> [What the task requires] Records follow. Copy every line with "social".

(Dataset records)

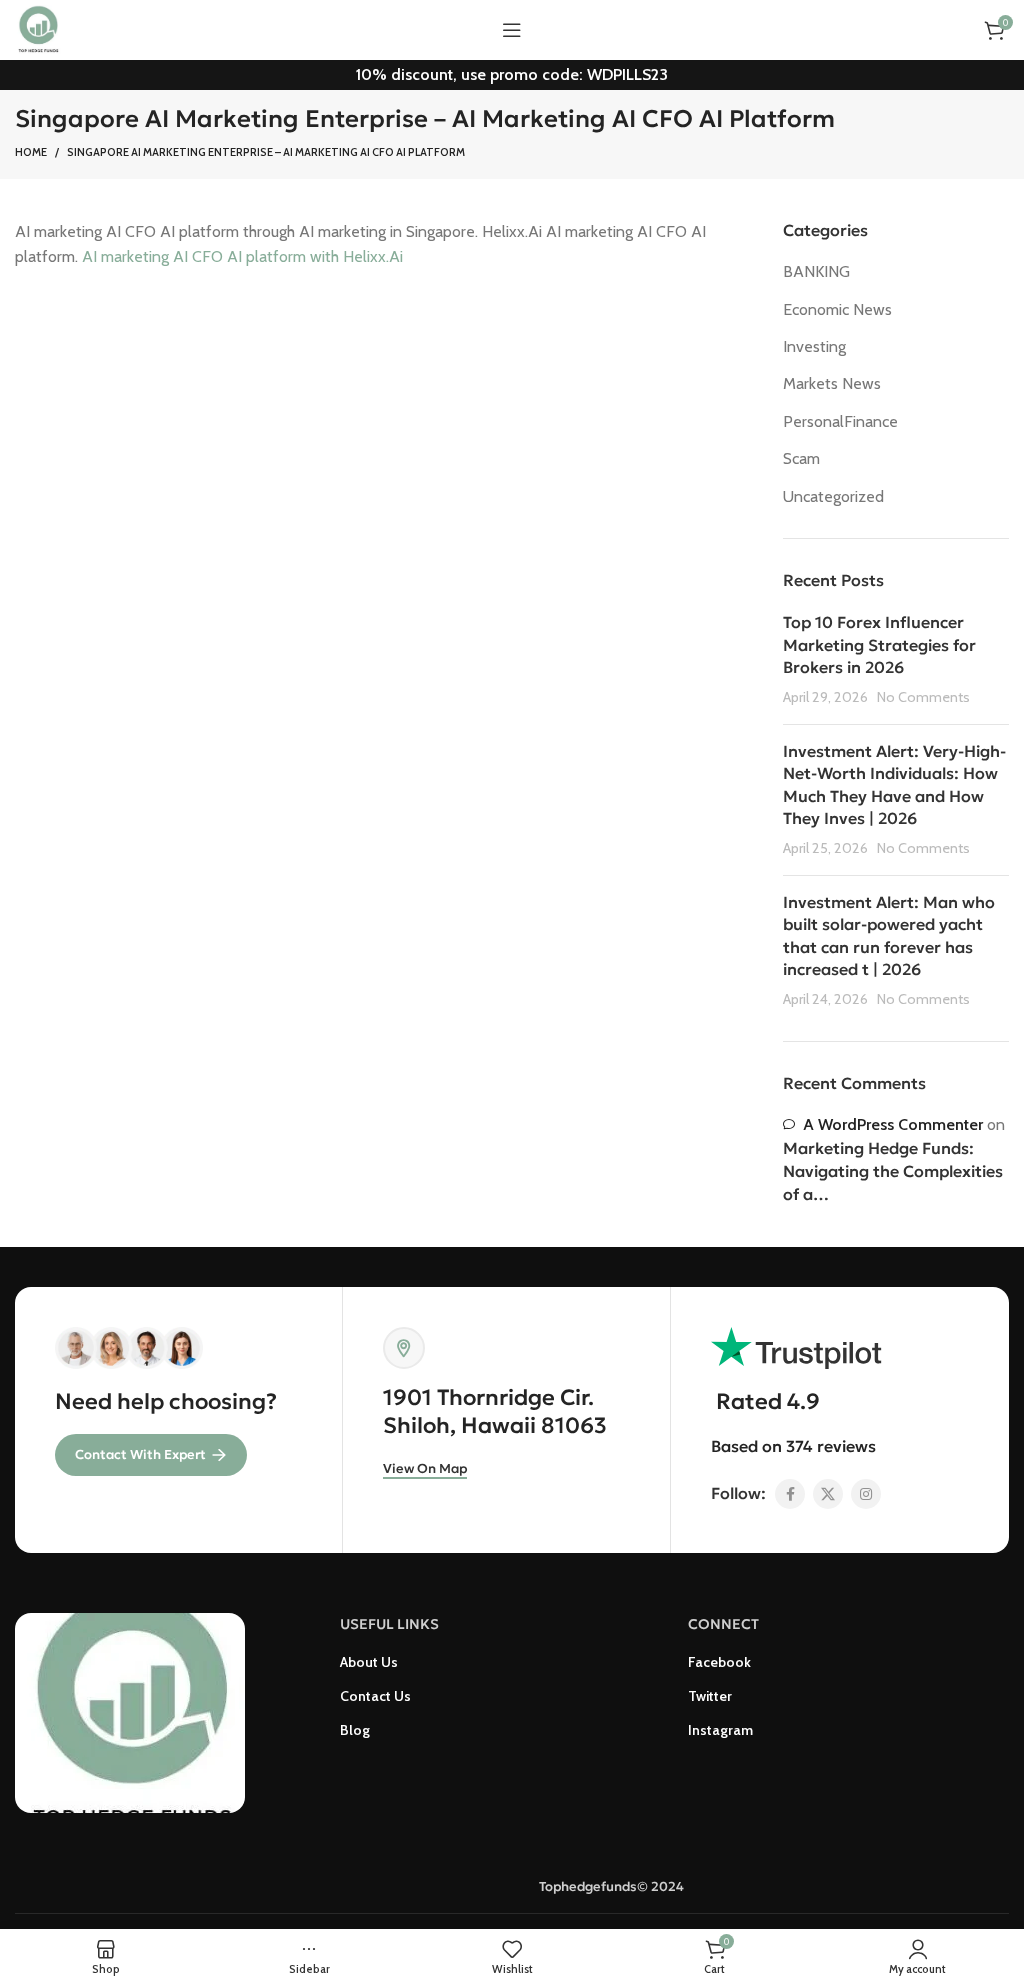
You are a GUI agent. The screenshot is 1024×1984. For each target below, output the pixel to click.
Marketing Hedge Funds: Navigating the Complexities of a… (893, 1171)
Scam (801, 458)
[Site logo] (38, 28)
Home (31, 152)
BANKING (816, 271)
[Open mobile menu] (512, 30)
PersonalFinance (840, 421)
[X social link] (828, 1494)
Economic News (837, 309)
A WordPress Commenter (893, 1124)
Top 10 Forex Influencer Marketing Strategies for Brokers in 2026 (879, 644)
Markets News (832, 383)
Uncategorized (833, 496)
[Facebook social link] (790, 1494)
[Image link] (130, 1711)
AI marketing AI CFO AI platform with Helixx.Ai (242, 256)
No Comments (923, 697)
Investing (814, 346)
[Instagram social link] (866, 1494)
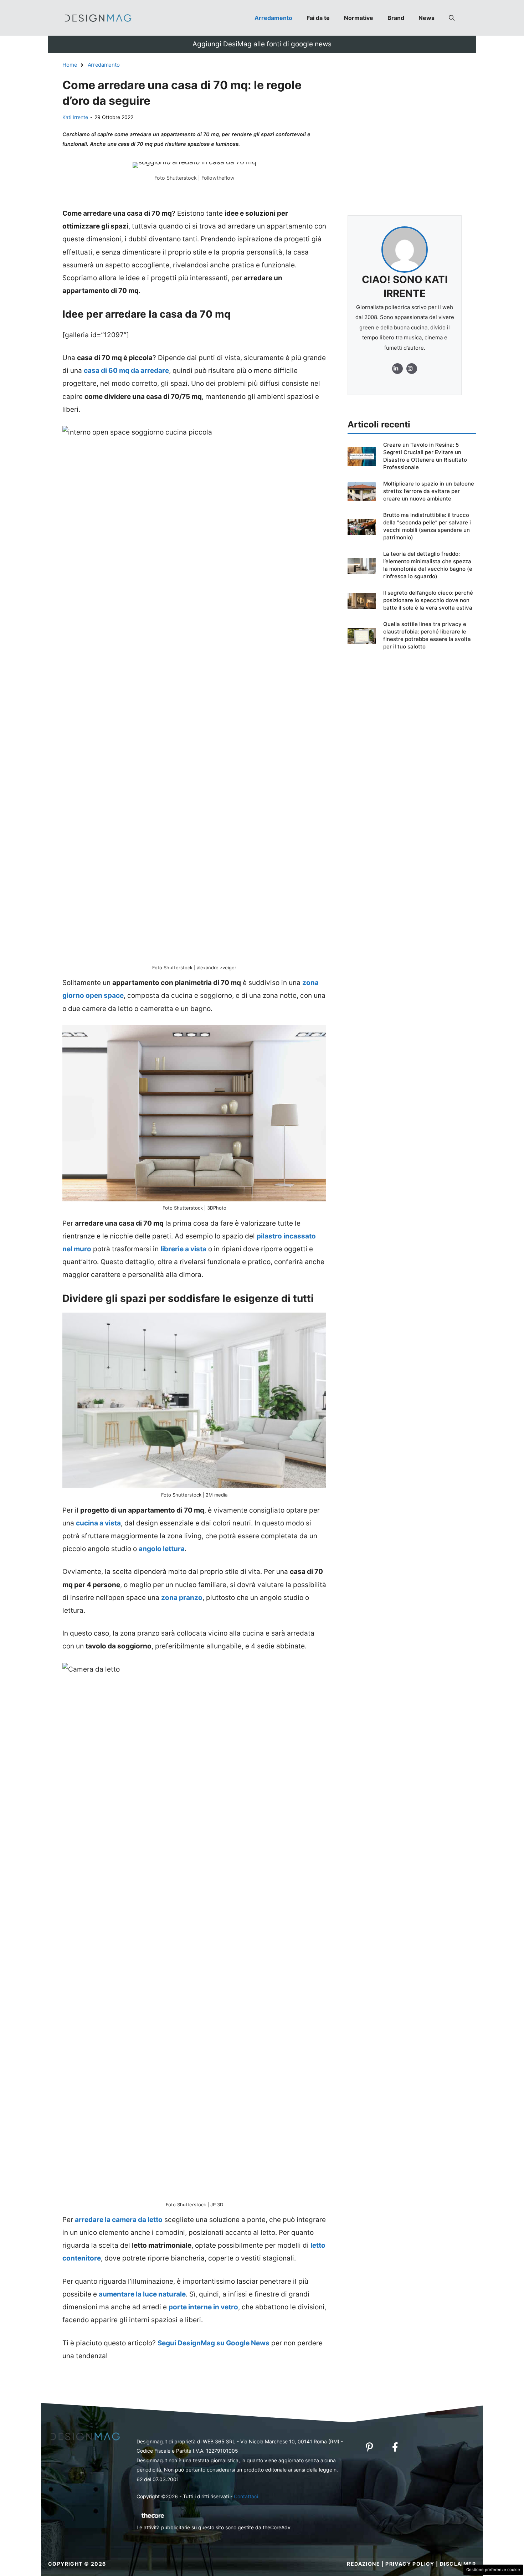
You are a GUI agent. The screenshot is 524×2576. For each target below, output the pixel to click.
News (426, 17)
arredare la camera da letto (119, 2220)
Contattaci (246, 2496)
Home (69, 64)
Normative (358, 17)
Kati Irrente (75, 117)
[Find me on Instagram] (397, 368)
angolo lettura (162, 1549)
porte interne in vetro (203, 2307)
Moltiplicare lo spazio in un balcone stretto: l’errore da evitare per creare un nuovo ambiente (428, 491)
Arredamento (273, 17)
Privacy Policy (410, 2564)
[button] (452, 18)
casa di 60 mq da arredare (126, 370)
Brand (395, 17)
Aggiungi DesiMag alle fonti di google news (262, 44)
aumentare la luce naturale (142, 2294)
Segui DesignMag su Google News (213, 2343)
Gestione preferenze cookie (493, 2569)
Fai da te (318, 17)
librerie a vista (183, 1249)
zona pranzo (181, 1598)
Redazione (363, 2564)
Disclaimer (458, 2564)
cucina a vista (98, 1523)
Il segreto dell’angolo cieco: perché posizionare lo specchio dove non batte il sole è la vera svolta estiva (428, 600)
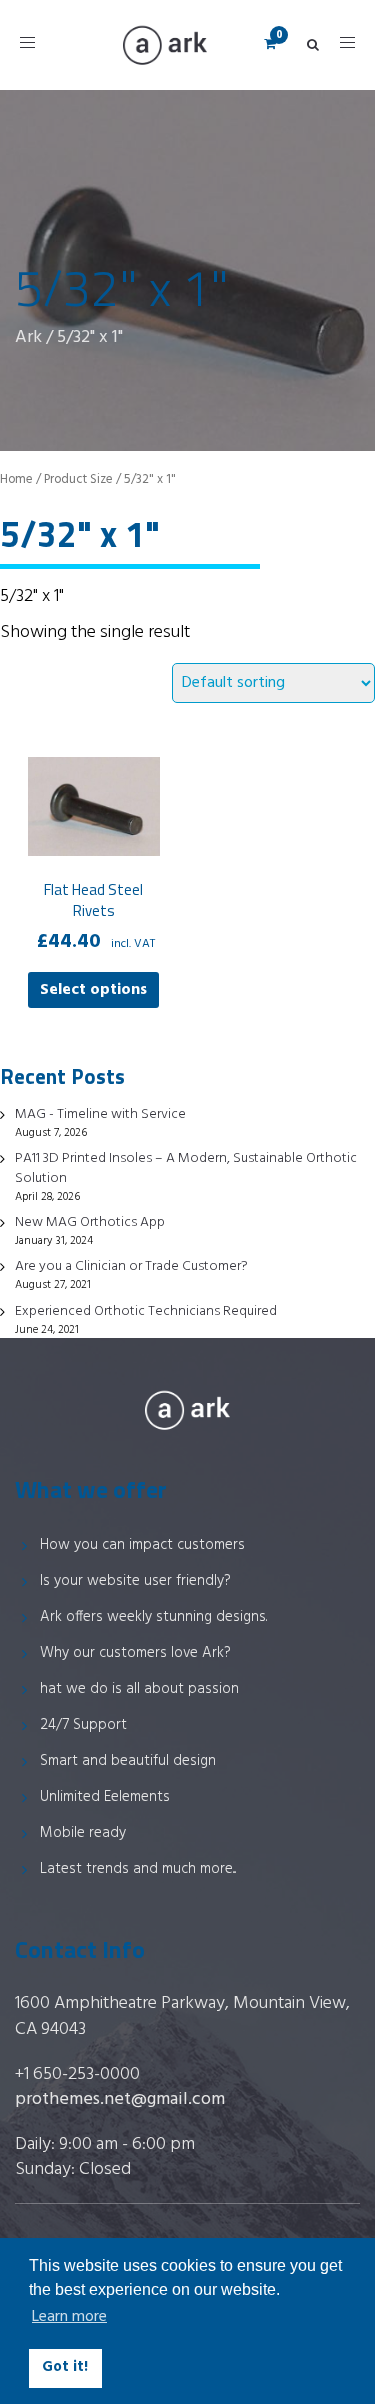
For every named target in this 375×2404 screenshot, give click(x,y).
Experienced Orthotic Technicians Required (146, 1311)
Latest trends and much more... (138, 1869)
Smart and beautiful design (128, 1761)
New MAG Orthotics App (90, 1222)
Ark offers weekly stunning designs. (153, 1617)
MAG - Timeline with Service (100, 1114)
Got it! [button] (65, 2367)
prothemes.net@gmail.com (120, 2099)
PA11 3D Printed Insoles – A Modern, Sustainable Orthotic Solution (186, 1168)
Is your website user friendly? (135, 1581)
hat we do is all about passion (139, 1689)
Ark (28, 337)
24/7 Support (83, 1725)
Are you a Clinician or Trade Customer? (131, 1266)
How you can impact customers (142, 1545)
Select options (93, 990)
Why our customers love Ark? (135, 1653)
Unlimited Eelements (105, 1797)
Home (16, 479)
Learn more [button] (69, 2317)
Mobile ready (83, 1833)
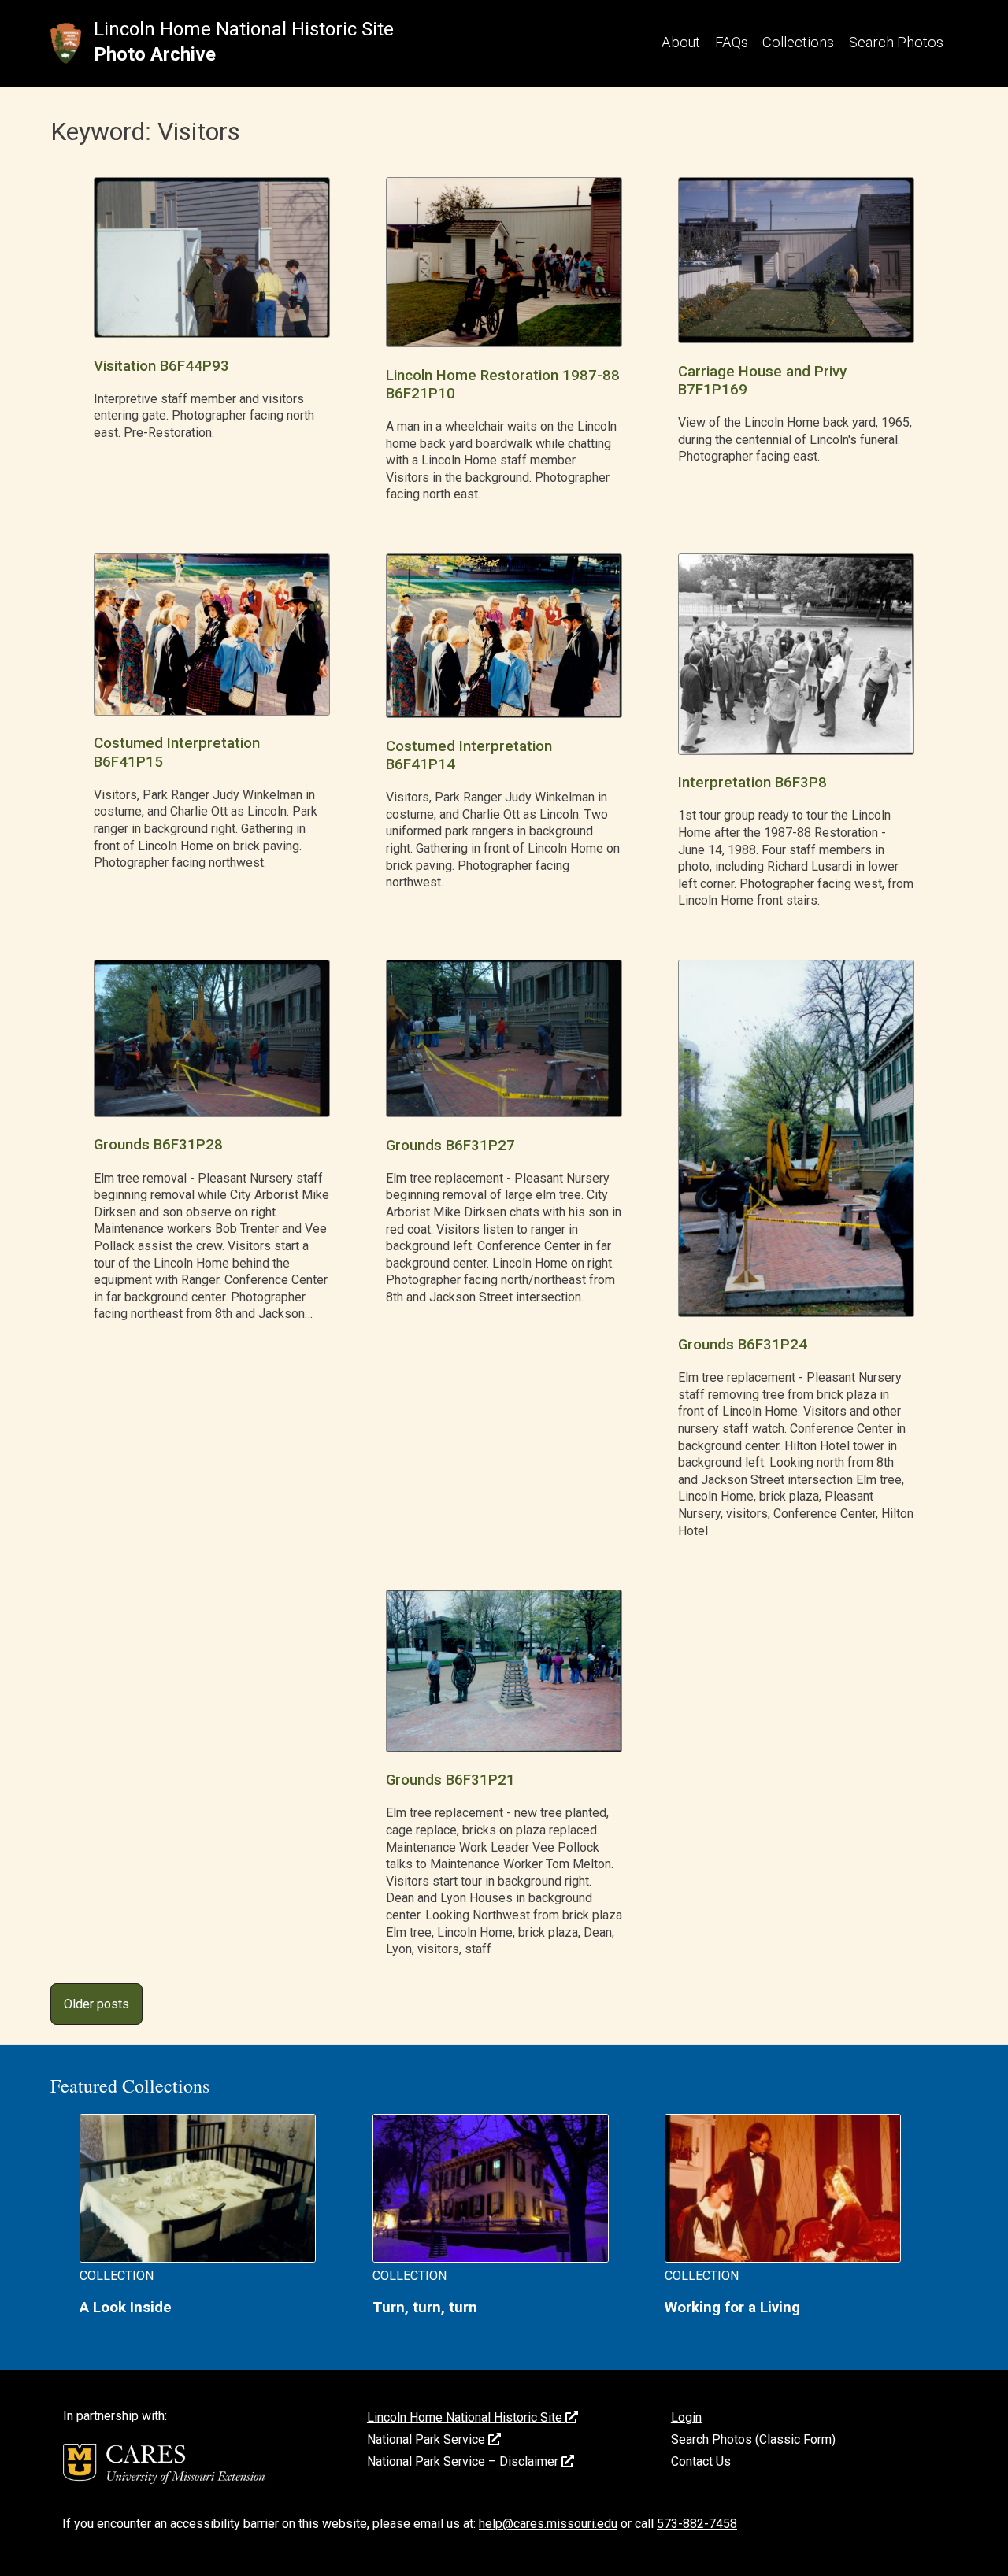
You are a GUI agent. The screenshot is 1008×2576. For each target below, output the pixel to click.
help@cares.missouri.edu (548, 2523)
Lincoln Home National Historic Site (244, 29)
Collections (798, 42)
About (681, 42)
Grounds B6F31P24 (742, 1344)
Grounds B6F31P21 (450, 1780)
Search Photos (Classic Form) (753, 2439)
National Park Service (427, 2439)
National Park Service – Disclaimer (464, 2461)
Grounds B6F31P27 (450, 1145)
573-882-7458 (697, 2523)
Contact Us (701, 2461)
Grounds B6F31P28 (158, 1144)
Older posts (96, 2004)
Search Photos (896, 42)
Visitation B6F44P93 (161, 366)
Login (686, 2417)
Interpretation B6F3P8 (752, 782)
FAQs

> [Problem solution]
[X social link] (828, 1494)
[Facebook social link] (790, 1494)
[Instagram social link] (866, 1494)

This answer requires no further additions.